- _Tarea escrita A_: Por favor, extrae de principio a fin el texto sobre la gracia en sentido budista, sin cambiar una sola palabra ni signo.

•••••

Fortalecidos con esta precaución, podemos acercarnos ahora a nuestro tema citando un famoso pasaje del canon pali (Udana 7, 1­3), en el que se halla escondida la clave para comprender qué significa la gracia en sentido budista. He aquí el pasaje en cuestión:

Hay, oh monjes, lo no nacido, no devenido, no hecho, no compuesto; si no hubiera, oh, monjes, lo no nacido, no devenido, no hecho, no compuesto, no habría en este mundo una salida de lo nacido, devenido, hecho, compuesto. Pero, puesto que existe lo no nacido, no devenido, no hecho, no compuesto, hay, por tanto, una salida de lo nacido, devenido, hecho, compuesto.

Esta cita está formulada claramente en el lenguaje de la trascen­dencia; cualquier cristiano o musulmán podría haber utilizado estas mismas palabras al referirse a Dios y al mundo. Esta trascen­dencia, tal como la expone el sutra, proporciona una base real para la esperanza humana. Lo que sin embargo no hace es definir el vínculo existente entre los dos términos que se comparan; necesita­mos todavía que se nos muestre el puente sobre el cual debe pasar lo mudable para alcanzar lo eterno. Este vínculo o puente corres­ponde de hecho a esa misma función de la gracia divina que es el objeto de nuestra presente investigación.

•••••

- _Tarea escrita B_: Cuenta cuántas líneas de los registros que siguen contienen la palabra "This". Responde solo con el número.

•••••

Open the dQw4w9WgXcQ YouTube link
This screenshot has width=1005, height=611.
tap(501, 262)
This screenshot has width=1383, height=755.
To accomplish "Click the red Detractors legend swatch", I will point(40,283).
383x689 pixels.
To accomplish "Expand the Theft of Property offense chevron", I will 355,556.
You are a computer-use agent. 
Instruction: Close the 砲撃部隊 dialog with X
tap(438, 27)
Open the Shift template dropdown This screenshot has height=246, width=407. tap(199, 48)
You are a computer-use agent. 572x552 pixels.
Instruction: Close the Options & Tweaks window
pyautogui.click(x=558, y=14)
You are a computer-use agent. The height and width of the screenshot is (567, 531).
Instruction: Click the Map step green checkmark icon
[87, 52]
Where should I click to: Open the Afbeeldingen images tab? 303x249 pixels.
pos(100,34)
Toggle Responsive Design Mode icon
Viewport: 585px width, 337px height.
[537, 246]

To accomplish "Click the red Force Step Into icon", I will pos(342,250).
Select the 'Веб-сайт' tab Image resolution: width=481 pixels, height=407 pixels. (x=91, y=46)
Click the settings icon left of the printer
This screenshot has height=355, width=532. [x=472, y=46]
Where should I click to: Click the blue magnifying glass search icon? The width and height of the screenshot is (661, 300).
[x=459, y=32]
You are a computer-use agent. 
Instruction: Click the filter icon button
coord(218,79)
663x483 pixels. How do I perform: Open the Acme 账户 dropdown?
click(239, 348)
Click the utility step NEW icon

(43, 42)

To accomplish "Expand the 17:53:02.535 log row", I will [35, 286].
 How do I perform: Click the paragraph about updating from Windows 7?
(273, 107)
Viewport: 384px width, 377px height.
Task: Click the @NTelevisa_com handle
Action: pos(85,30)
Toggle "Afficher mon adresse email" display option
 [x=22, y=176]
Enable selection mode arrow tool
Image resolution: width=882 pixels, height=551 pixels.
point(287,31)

•••••

- _Resultado del ejercicio A_:
Fortalecidos con esta precaución, podemos acercarnos ahora a nuestro tema citando un famoso pasaje del canon pali (Udana 7, 1­3), en el que se halla escondida la clave para comprender qué significa la gracia en sentido budista. He aquí el pasaje en cuestión:

Hay, oh monjes, lo no nacido, no devenido, no hecho, no compuesto; si no hubiera, oh, monjes, lo no nacido, no devenido, no hecho, no compuesto, no habría en este mundo una salida de lo nacido, devenido, hecho, compuesto. Pero, puesto que existe lo no nacido, no devenido, no hecho, no compuesto, hay, por tanto, una salida de lo nacido, devenido, hecho, compuesto.

Esta cita está formulada claramente en el lenguaje de la trascen­dencia; cualquier cristiano o musulmán podría haber utilizado estas mismas palabras al referirse a Dios y al mundo. Esta trascen­dencia, tal como la expone el sutra, proporciona una base real para la esperanza humana. Lo que sin embargo no hace es definir el vínculo existente entre los dos términos que se comparan; necesita­mos todavía que se nos muestre el puente sobre el cual debe pasar lo mudable para alcanzar lo eterno. Este vínculo o puente corres­ponde de hecho a esa misma función de la gracia divina que es el objeto de nuestra presente investigación.

- _Resultado del ejercicio B_: 4